[Saved data entries]
* * *
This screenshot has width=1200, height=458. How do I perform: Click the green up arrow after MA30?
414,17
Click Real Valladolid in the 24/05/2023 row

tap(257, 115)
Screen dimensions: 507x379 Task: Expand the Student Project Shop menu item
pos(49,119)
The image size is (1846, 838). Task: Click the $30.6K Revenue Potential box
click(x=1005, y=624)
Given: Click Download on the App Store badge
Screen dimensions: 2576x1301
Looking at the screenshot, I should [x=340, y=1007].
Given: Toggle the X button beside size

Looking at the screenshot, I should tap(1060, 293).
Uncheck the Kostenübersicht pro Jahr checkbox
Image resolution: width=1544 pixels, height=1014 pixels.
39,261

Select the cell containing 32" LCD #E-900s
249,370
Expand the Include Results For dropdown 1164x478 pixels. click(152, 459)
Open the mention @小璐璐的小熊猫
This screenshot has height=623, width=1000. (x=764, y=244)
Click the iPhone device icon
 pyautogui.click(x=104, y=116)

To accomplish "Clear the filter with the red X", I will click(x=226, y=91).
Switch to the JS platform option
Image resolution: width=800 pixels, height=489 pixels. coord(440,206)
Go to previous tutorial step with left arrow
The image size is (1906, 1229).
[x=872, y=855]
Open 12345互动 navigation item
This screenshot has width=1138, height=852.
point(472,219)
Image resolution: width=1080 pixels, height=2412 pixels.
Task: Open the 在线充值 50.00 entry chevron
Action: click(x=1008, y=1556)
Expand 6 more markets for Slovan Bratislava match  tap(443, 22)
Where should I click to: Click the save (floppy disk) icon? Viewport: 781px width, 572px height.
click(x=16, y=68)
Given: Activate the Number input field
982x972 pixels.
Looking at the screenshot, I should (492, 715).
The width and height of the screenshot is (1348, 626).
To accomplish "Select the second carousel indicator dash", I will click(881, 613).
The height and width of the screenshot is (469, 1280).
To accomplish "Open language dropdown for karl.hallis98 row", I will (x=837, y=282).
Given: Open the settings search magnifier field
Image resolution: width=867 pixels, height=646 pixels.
* * *
== Exercise ==
Find "Given: Click Download on the App Store badge" in the entries above and copy that whole line exactly, then each line after it through the line that contains "The height and".

== Result of this task ==
Given: Click Download on the App Store badge
Screen dimensions: 2576x1301
Looking at the screenshot, I should [x=340, y=1007].
Given: Toggle the X button beside size

Looking at the screenshot, I should tap(1060, 293).
Uncheck the Kostenübersicht pro Jahr checkbox
Image resolution: width=1544 pixels, height=1014 pixels.
39,261

Select the cell containing 32" LCD #E-900s
249,370
Expand the Include Results For dropdown 1164x478 pixels. click(152, 459)
Open the mention @小璐璐的小熊猫
This screenshot has height=623, width=1000. (x=764, y=244)
Click the iPhone device icon
 pyautogui.click(x=104, y=116)

To accomplish "Clear the filter with the red X", I will click(x=226, y=91).
Switch to the JS platform option
Image resolution: width=800 pixels, height=489 pixels. coord(440,206)
Go to previous tutorial step with left arrow
The image size is (1906, 1229).
[x=872, y=855]
Open 12345互动 navigation item
This screenshot has width=1138, height=852.
point(472,219)
Image resolution: width=1080 pixels, height=2412 pixels.
Task: Open the 在线充值 50.00 entry chevron
Action: click(x=1008, y=1556)
Expand 6 more markets for Slovan Bratislava match  tap(443, 22)
Where should I click to: Click the save (floppy disk) icon? Viewport: 781px width, 572px height.
click(x=16, y=68)
Given: Activate the Number input field
982x972 pixels.
Looking at the screenshot, I should (492, 715).
The width and height of the screenshot is (1348, 626).
To accomplish "Select the second carousel indicator dash", I will click(881, 613).
The height and width of the screenshot is (469, 1280).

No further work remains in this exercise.